The patient who got sick on the wrong day was semi-conscious by the time we saw her, on Tuesday. Obviously she hadn’t gotten the memo:  DO NOT get sick around the weekend! There will be no doctors in the Kiboga hospital for at least 2 days! Her fevers and headache had started on Monday, and by Friday had turned into seizures and loss of consciousness. Another deadly brain infection. She was admitted on Saturday with known meningitis. Then, for 3 days, she lay in the hospital bed. She suffered frequent full-body convulsions and started frothing at the mouth, and was rapidly losing the ability to speak, swallow, or respond to voice. Aside from the nurse who kept a close eye on this patient’s deterioration, there was just her brother to stand stoically by her side and the less-sick patients to watch her go downhill. The doctors were not in. Maybe they had accepted defeat a long time ago.

Our study nurse told us about this patient on Monday, over the phone. After hanging up, my twin looked at me sadly and said, “Oh, patients get sick on the wrong days.” We traveled to Kiboga extra-early on Tuesday in order to see this unfortunate patient before our study clinic opened. From car to ward to writing orders, it felt like a split-second before we had tested her blood, checked her spinal fluid, and started drugs for a long and scary list of diseases (until the lab results came through):  bacterial meningitis, TB meningitis, cerebral malaria, and of course CM. Hopefully it wasn’t too late. If only a doctor had done rounds on Saturday, Sunday, or Monday… If only she had gotten sick on a Tuesday... If only there were no wrong days…

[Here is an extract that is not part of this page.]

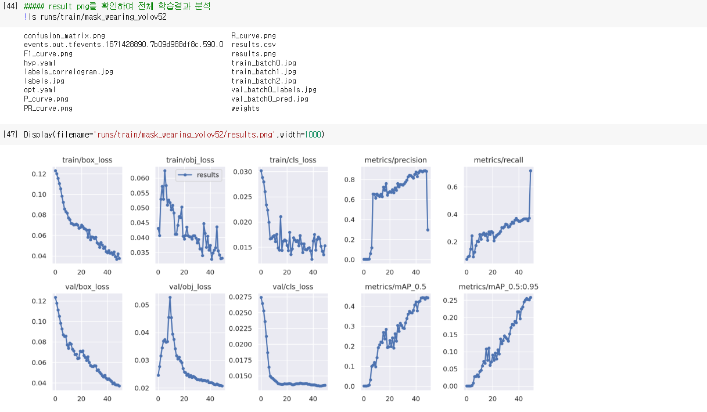This screenshot has width=707, height=412.
Task: Select the metrics/recall plot
Action: 498,215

After about 1 hour, the blood and spinal fluid tests came back positive for CM. In 3 years of medical school in the U.S. I never saw a case of CM, and now I had diagnosed 2 in 1 week. Believe me, there was no intellectual satisfaction; all I could think was, what a horrible epidemic. The next terrible feeling came when we had to decide on a treatment plan. Having just learned of the other patient’s death, I didn’t have a lot of faith in the “best” therapy. In fact, I kept thinking that 60% mortality if left untreated means 40% survival if we don’t try to mess with it… But, at the same time, we have to rely on pooled data in medicine lest every decision become an emotional reflex to the last patient we saw. The gold standard of care for CM is IV ampho for 14 days, and that’s what she needed. So we prepared to send another patient off to Mulago, this one much sicker than the last.

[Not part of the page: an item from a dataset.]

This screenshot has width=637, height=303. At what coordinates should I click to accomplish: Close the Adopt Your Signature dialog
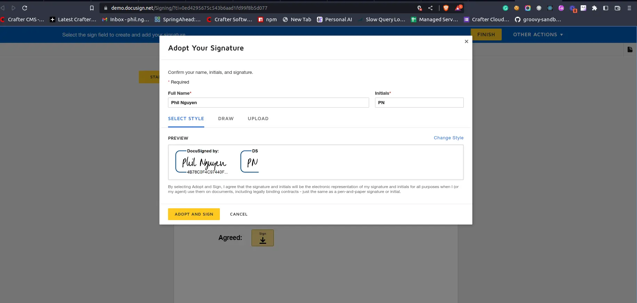pyautogui.click(x=466, y=41)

With a diagnosis and a plan, the gears were set in motion. We confirmed that there was IV ampho in stock, and that it would be provided at no charge. The patient’s family consented to sending her to the city. We found an ambulance, with a driver who showed up promptly and didn’t overcharge us for fuel (normally the patient's family would have to pay). The patient was still alive when the ambulance arrived in Kampala, and her med infusion was begun. Regular phone calls to her family told us that she survived the first day and night. Everything seemed to be going well. Cautiously, we found some scraps of hope. The possibility of survival to believe in. But I remembered the "IF" of IV ampho - one must hope for the best, prepare for the worst.

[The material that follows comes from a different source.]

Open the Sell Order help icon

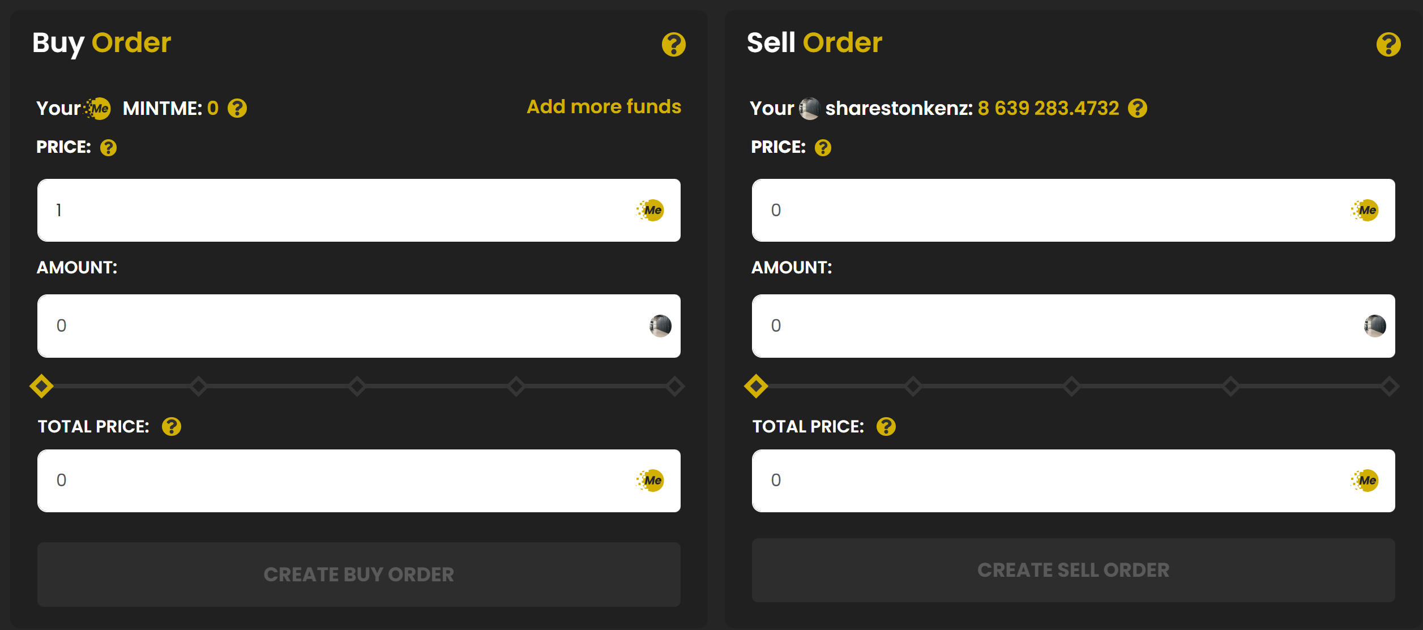[1388, 44]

When day 2 rolled around and we got the phone call that the patient had died, I was not surprised. I had seen a much healthier patient succumb to the dangers of CM treatment. My shock was replaced with anger and frustration, when I thought about all the delays in her care. If course it’s impossible to know what might have led to a different outcome, but I’m pretty sure that an earlier exam, diagnosis, and treatment would have significantly improved her odds. Tragic - yes. Avoidable - maybe. This means that we might have been able to do things differently. Strange, but somehow that gives me hope. 

This week we have a meeting with hospital administrators to discuss the lack of doctors in Kiboga on the weekends. Maybe her death will not have been in vain. Maybe one day, there will be no wrong days to get sick.